▸ **Source document**
·····

Some studies have suggested that our happiness lies in our genes. Those whose genes have less happiness don’t need to despair, because only part of your happiness level is based on your genes. There is a lot you can do to take control of your happiness. In the piece below the author lists out some ways to chart your happiness journey. Team RetyrSmart
Happiness is in your control. Don’t let your genes bother you
Here are eight super simple ways to boost your happiness
Give yourself quiet time
Most of us are faced with decisions from the moment we wake up (eggs or cereal?) until we go to sleep (book or Netflix?). Of course, having options is great, but sometimes it’s just too much. Decision fatigue can really mess with our moods. The antidote to the stress of decision making the antidote to robotic living is to place self-care higher on your priority list.
Give yourself time and space each day, a distraction-free time when you don’t have to make decisions.
Revisit your childhood passions
When you were growing up, there were probably activities that you truly loved to do, things that really made you happy. But many of us don’t make time for hobbies or past times any more. Try to remember your childhood favourites were — perhaps playing games, reading for pleasure, drawing or exploring — and try doing it as an adult.
The Harvard study found that happier older people returned to their roots when it came to happiness.
Nostalgia has a bad rap as something that makes us sad or long for the past. But feeling nostalgic can actually make us happier.

·····

▸ **How to complete this task**
Update the part of the text on happiness that opens with the words containing "Revisit your childhood" and closes with "came to happiness.", putting "interests" in place of "hobbies". The records that come after this have nothing to do with the text on happiness.

▸ **Supplied data**
·····

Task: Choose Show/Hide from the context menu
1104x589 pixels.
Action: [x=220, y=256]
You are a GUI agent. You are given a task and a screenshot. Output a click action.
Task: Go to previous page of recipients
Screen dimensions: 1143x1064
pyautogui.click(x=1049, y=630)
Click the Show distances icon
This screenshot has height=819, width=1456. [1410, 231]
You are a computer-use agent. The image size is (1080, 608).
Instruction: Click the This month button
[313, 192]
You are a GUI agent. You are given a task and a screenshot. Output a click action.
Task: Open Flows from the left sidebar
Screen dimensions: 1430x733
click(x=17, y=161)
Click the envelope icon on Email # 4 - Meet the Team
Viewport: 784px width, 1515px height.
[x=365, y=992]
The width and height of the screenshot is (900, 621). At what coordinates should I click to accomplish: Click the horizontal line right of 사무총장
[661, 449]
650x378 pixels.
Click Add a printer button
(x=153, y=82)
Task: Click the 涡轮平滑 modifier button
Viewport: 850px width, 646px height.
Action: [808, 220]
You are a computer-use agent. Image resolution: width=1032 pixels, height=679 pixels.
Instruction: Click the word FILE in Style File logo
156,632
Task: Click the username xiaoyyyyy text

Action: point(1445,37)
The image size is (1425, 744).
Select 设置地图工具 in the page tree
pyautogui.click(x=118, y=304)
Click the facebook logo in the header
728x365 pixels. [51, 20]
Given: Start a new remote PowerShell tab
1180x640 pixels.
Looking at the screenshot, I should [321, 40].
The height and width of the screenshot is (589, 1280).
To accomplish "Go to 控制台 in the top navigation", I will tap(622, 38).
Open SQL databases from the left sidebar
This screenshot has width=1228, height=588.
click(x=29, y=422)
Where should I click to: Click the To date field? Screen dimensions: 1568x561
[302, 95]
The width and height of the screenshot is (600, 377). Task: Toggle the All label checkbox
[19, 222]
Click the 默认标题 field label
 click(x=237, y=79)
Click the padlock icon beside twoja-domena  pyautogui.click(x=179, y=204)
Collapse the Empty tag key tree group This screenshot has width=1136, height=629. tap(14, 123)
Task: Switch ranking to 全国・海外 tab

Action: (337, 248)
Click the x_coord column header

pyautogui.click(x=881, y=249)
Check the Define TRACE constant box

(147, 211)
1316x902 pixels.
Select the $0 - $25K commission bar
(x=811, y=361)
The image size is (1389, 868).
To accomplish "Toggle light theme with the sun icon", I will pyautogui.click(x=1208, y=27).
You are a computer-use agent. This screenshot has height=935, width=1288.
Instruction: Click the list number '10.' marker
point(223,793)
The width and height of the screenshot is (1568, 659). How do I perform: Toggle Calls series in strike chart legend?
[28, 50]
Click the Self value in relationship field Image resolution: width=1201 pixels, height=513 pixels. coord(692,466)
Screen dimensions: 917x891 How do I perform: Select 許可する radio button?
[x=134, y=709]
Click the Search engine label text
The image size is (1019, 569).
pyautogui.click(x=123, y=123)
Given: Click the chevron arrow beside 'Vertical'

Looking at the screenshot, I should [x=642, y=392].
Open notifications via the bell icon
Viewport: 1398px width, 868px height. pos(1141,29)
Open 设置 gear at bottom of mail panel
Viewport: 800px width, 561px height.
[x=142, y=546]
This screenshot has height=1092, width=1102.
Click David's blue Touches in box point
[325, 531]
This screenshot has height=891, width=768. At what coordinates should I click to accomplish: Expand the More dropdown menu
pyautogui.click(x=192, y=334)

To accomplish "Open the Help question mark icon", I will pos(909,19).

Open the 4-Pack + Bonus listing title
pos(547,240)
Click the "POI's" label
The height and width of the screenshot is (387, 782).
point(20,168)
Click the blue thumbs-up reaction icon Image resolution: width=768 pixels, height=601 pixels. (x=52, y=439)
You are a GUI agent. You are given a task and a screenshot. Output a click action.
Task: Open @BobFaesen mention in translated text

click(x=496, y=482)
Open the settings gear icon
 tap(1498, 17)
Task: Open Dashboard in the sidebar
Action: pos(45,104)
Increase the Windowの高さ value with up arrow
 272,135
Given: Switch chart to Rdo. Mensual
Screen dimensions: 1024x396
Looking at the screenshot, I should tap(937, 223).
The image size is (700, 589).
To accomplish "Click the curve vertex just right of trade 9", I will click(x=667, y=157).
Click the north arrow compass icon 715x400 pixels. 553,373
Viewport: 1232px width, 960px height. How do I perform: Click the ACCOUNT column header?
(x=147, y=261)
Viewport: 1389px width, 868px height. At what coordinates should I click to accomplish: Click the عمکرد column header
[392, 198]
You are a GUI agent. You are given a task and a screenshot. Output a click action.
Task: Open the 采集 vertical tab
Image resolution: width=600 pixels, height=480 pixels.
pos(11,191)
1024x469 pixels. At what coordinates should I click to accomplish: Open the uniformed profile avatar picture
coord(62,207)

·····

▸ **Task answer**
Revisit your childhood passions
When you were growing up, there were probably activities that you truly loved to do, things that really made you happy. But many of us don’t make time for interests or past times any more. Try to remember your childhood favourites were — perhaps playing games, reading for pleasure, drawing or exploring — and try doing it as an adult.
The Harvard study found that happier older people returned to their roots when it came to happiness.